We pull up in front of the small brick house next to the dilapidated white one where I used to live. It seems like years ago that I first opened the window and fed my own crow on the roof. Everything has changed since then. Now the Crows feed me. Poe’s gone, and I’m gone from that place.

Lennox turns off the engine and takes my hand gently. “Can you do something for me?”

“Okay…”

“Don’t tell Maddox about this,” he says. “You know how pissed he’ll be that you chose me. He’s never lost before, and he won’t take it well.”

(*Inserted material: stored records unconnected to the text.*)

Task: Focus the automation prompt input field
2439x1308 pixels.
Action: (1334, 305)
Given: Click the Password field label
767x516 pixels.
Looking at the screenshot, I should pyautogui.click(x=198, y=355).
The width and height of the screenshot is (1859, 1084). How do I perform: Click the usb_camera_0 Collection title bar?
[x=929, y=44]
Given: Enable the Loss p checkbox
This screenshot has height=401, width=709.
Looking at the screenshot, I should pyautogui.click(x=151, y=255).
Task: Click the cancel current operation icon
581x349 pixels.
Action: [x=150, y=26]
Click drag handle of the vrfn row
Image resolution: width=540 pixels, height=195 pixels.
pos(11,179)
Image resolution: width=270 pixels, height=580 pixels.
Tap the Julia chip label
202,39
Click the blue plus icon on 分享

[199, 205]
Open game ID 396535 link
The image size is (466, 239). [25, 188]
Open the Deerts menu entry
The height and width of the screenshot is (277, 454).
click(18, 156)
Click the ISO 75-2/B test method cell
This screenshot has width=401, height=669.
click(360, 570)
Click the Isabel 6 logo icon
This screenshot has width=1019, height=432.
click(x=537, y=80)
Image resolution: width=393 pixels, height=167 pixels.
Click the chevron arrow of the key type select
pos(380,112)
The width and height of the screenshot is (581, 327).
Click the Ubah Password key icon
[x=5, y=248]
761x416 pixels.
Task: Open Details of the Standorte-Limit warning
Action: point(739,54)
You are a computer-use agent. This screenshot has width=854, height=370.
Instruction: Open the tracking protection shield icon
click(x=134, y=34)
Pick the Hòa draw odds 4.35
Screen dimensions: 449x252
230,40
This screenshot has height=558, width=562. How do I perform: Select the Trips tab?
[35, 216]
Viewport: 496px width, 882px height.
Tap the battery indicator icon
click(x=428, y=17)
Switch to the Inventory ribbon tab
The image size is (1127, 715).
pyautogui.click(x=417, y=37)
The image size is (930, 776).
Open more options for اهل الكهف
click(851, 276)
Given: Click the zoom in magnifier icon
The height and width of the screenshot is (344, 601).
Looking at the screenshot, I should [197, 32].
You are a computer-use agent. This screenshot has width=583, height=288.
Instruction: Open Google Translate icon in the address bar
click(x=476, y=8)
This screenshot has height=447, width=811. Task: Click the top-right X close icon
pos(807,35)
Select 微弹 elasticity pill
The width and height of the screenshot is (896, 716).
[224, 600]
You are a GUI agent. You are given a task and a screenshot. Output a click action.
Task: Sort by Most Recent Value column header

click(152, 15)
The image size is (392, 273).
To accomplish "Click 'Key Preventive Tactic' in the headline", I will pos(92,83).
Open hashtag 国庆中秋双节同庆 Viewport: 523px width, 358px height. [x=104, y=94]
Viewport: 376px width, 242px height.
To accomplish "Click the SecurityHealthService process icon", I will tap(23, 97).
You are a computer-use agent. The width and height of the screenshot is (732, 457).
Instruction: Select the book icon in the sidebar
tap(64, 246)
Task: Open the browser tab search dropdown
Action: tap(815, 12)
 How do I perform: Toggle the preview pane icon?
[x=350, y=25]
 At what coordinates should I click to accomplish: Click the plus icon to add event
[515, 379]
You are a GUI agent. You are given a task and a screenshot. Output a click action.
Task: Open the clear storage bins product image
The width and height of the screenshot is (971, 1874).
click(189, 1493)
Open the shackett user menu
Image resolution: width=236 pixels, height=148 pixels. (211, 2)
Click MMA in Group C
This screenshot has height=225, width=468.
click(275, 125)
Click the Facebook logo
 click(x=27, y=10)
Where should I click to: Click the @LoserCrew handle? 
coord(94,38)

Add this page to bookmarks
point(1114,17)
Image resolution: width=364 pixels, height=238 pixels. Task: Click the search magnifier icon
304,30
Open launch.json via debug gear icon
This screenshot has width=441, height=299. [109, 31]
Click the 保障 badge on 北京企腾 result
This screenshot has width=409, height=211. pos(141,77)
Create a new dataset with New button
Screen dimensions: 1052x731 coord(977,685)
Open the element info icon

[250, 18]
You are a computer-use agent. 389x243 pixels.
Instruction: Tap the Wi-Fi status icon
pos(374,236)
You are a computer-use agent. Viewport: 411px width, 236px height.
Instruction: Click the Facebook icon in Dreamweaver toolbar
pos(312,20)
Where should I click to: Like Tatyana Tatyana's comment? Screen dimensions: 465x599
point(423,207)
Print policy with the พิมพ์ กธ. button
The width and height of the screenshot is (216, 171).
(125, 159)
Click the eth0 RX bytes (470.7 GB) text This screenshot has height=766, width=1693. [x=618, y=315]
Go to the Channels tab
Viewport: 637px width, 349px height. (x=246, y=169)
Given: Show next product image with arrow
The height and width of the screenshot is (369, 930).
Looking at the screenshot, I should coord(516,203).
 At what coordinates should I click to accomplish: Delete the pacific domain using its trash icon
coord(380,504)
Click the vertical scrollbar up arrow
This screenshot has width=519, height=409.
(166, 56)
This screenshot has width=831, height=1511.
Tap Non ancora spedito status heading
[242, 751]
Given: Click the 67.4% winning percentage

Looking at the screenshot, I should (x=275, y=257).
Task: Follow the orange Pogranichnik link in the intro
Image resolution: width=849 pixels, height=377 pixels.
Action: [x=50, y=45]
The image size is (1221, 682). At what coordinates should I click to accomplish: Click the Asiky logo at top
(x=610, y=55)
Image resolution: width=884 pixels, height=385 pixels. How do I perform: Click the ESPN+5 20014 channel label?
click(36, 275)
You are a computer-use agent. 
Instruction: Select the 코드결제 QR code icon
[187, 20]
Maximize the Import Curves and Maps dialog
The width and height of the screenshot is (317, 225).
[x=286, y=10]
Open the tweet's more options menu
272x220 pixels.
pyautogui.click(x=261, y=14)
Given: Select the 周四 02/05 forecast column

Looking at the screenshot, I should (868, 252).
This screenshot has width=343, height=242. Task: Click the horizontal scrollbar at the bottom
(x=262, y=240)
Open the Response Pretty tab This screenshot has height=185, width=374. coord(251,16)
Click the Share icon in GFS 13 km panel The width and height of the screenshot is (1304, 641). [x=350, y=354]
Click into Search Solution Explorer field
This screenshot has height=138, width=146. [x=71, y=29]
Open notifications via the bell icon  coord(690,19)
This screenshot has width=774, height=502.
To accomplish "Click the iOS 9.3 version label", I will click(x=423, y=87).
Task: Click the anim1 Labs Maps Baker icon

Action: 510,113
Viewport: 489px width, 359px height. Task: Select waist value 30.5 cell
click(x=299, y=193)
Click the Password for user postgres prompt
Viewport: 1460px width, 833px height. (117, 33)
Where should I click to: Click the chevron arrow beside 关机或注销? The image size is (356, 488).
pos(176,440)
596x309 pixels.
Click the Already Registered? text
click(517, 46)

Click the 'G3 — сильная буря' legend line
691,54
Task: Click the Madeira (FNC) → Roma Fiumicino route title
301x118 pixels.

“Lennox…” I say, my chest tightening. I don’t want to hurt him, but I also don’t want this decision made for me. I didn’t even know it was my decision to make until tonight. I want to think through it, to really consider before I do something I can’t take back. He’s offering to be my boyfriend, and I know Maddox will never offer that. But is that what I really and truly want? Or is it just what everyone else does, and I don’t want to be left out?

“He’ll be looking for any excuse for violence,” Lennox says. “If he thinks I hurt you, that’ll be reason enough for him. He won’t wait to see that it’s not true. That I didn’t hurt you.”

I swallow, not sure what’s wrong but feeling uneasy about the way he paints everything with words as easily as he does with his brush. But he’s right—he didn’t hurt me. I only have a few scrapes, and that’s from where I fell. I was more scared than hurt, and now I’m all turned around and confused by what happened, and if it was really as big a deal as I’m making it.

Finally, I can’t stand to sit there another minute with Lennox just staring at me with such a pleading look in his eyes. I don’t want them to fight again, and not just for the selfish reason that Valeria will kick me out. I don’t want them hurt—either of them. And I know Lennox is right. Maddox will hurt him. I don’t want to be the reason for it, don’t want to be a snitch and get his ass kicked.

“Okay,” I say at last, tugging my hand from his. “Just let me think about things, okay?”

“Take all the time you need,” he says, brushing my hair off my cheek and winding it gently behind my ear. “I told you, I can wait. I’m a patient man. When you’re ready, we’ll tell him.”

“No,” I say, drawing away from him. “When I’m ready for this, I’ll tellyou.”